Some huge financial awards in lawsuits

Jury Awards $23.6 Billion in Florida Smoking Case – NYTimes.com.

MIAMI — A jury in northwestern Florida awarded a staggering $23 billion judgment late Friday against the country’s second-largest tobacco company for causing the death of a chain smoker who died of lung cancer at the age of 36.

The company, the R. J. Reynolds Tobacco Company, promised a prompt appeal.

Michael Johnson Sr. died in 1996 after smoking for more than 20 years. In 2006, his widow, Cynthia Robinson, of Pensacola, sued R. J. Reynolds the maker of the Kool brand cigarettes her husband had smoked, arguing that the company had deliberately concealed the health hazards its product caused.

The four-week trial ended Wednesday. The jury deliberated for 18 hours over two days, first awarding $17 million in compensatory damages and then emerging at 10 p.m. Friday with a $23.6 billion punitive judgment.

That one will certainly be appealed, but this one won’t:

New York City to Pay $2.75 Million to Settle Suit in Death of Rikers Island Inmate – NYTimes.com.

New York City has agreed to pay $2.75 million to settle a lawsuit stemming from the December 2012 death of a prisoner at Rikers Island after he suffered what the city medical examiner’s office concluded was “blunt force trauma” to the head.

The inmate, Ronald Spear, 52, had kidney problems and walked with a cane, according to the lawsuit. The medical examiner’s office ruled that the manner of death was homicide.

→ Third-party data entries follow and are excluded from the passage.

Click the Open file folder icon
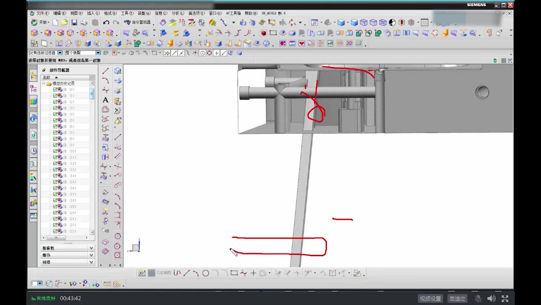This screenshot has width=541, height=305. [65, 22]
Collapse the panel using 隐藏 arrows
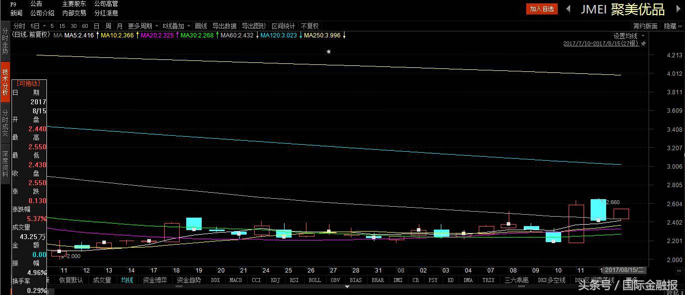 click(673, 26)
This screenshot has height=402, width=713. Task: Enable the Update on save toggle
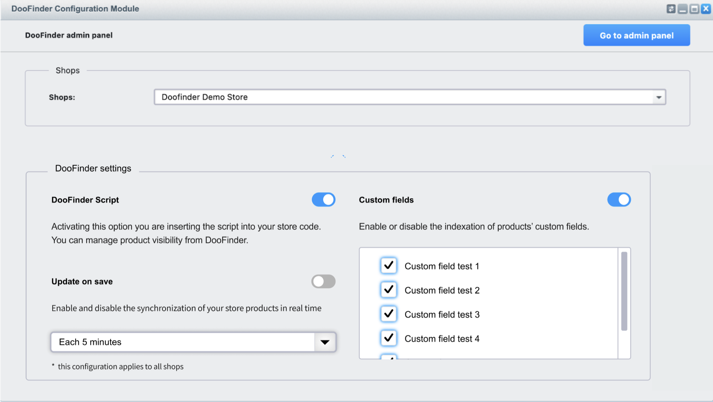point(323,281)
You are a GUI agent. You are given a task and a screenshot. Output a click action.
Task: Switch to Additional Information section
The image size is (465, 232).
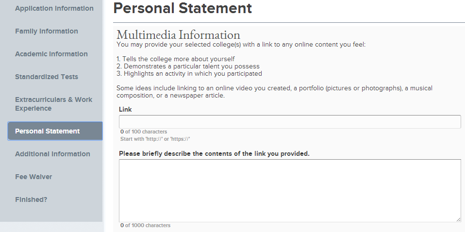tap(52, 154)
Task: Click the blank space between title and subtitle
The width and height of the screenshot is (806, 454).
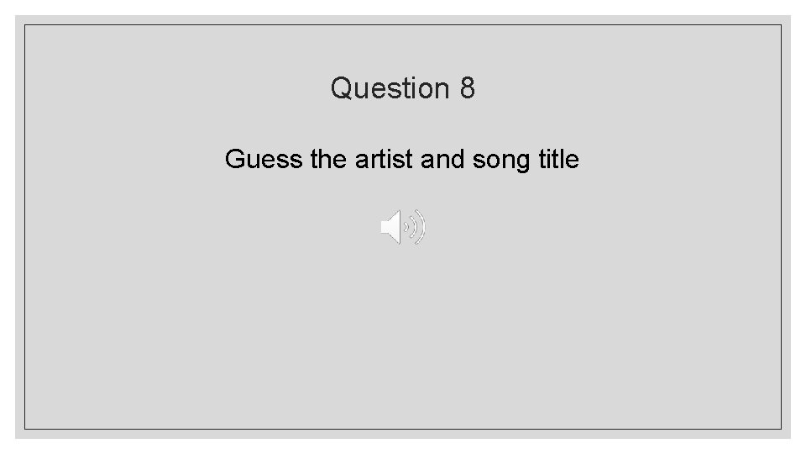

The settlement is one of the largest paid by the city in recent years to resolve a lawsuit alleging violence against an inmate. Two years ago, the city agreed to pay $2 million to settle a case stemming from the 2008 fatal assault on Christopher Robinson, an 18-year-old inmate who was said to have been beaten by other prisoners who were enlisted by correction officers to help control his unit.

The settlement also comes at a time of heightened focus on violence in city jails, including a recent New York Times report that documented 129 cases of inmates who were seriously injured over the course of 11 months in 2013 after violent encounters with correction officers. A copy of the settlement agreement was obtained by The Times.

It’s a settlement, not a jury award. Sad, sad case.